I’ve seen cards at other churches that asked for the “church of membership” for both the mother and father of the guest. Why that information is relevant, I have no idea. Meanwhile, by the time a guest finishes filling out the card, phoning mom for the info, and producing a certified copy of his W-2 form, church is over and the rapture is nigh.

2. We duplicated our efforts. Imagine how maddening it is to a parent to show up to church for the first time, fill out a card at the welcome center, then be escorted to the kids’ area where you have to – you guessed it – reproduce the exact same information. It’s almost as if the left hand doesn’t know what the right hand has already filled out.

 

Making it work. 

 

One of our campus leaders exposed the fallacy of problem number one above. They went rogue, designed their own info card, and asked for less information. Like, way less. Instead of a full address, they just asked for a zip code. Kids info wasn’t required unless they were planning on utilizing Summit Kids. They were actually getting more consistent information on cards that asked for less info, so we took their rogue and made it the routine.

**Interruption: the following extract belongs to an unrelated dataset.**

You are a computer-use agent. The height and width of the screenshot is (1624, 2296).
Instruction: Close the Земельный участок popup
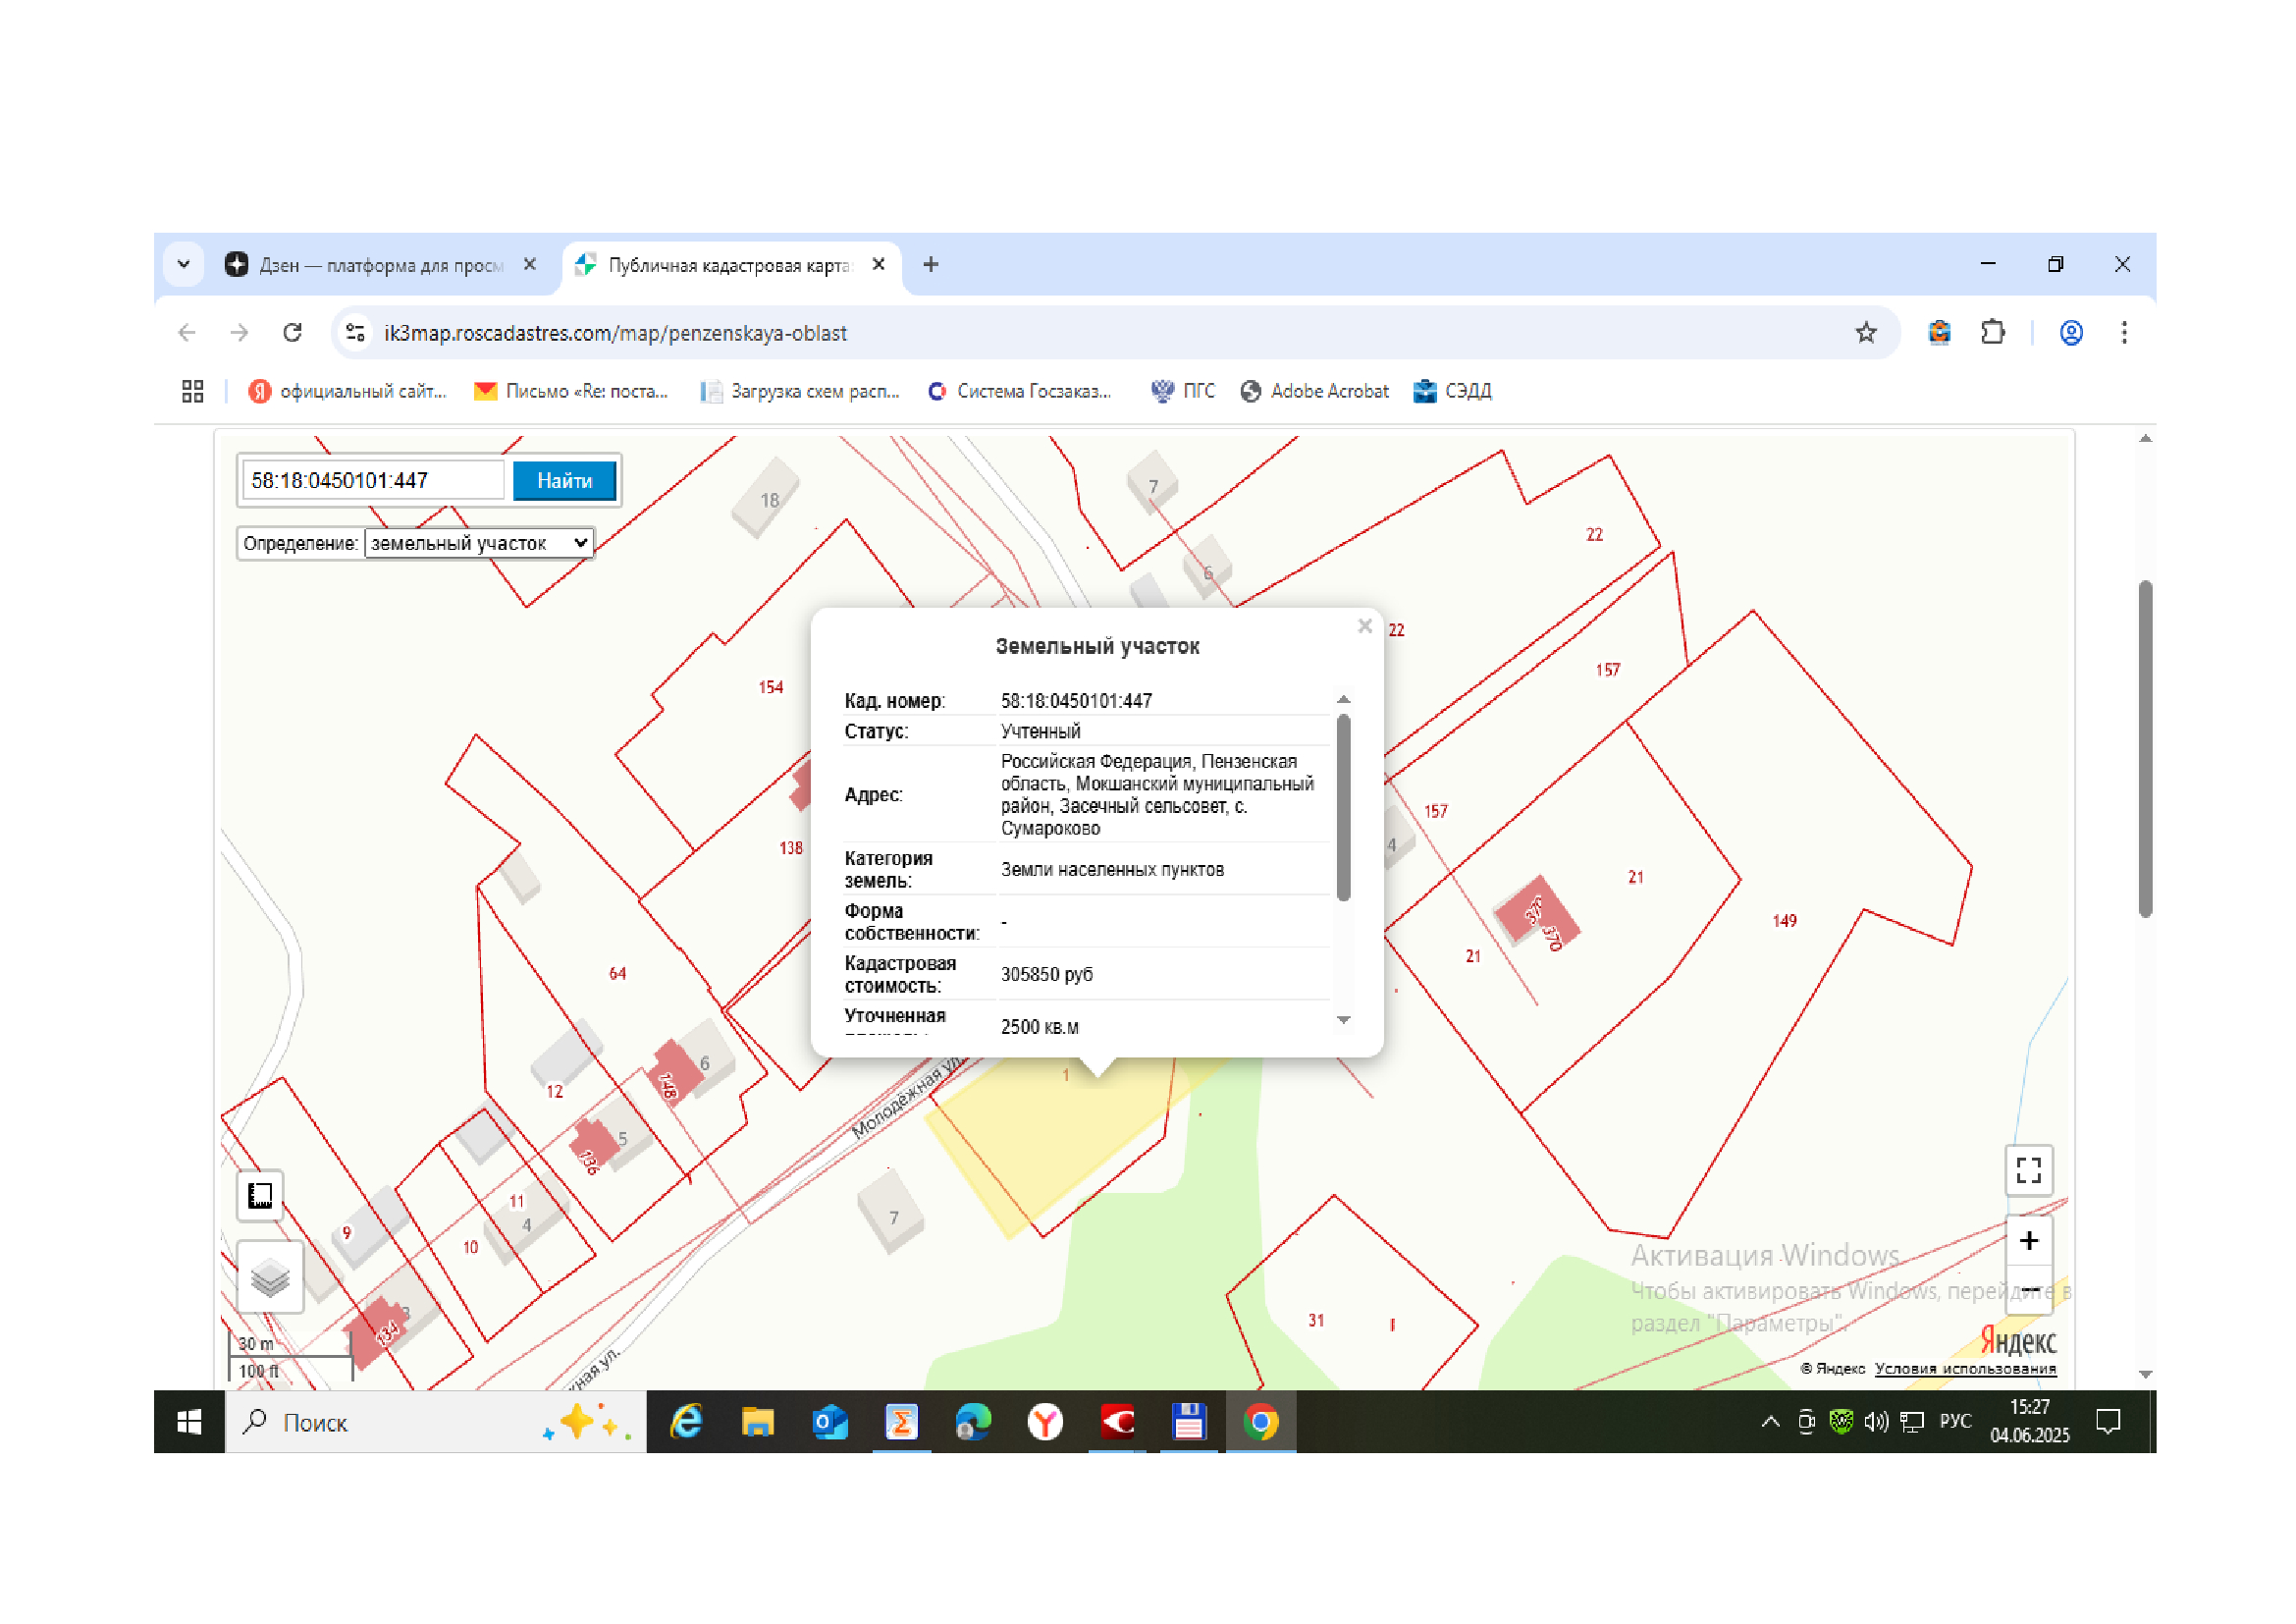click(x=1364, y=626)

And speaking of duplicated kids info, we were able to solve that problem as well. Now when a first time family fills out the card at the tent, a volunteer takes the family and the card to Summit Kids. The info is already on the back, so a kids volunteer hands over a temporary security tag and offers to set up a profile for them in the system. But the days of duplicated info at stations just 30 feet apart? Those days are over, my friend.

You can see a copy of our card here (front || back). Meanwhile, what are some of the insane ways you pile on the paperwork? What have you seen in other places? Comment below.

 

(photo credit)

2 Comments.
  1. Hilary says:

    Why do you need peoples DOB?

    • Danny says:

      Hilary, great question. We have two reasons we ask for DOB:

      1. Our database requires a DOB for the entry of any name. Therefore, if we want to follow up with a first time guest, we have to have that in order to navigate the system.
      2. General demographic info. If the database didn’t have the requirement, I’d be fine to just get a birth year or an age range (under 18, 18-24, 25-39, etc), so long as we had a general idea of who is coming.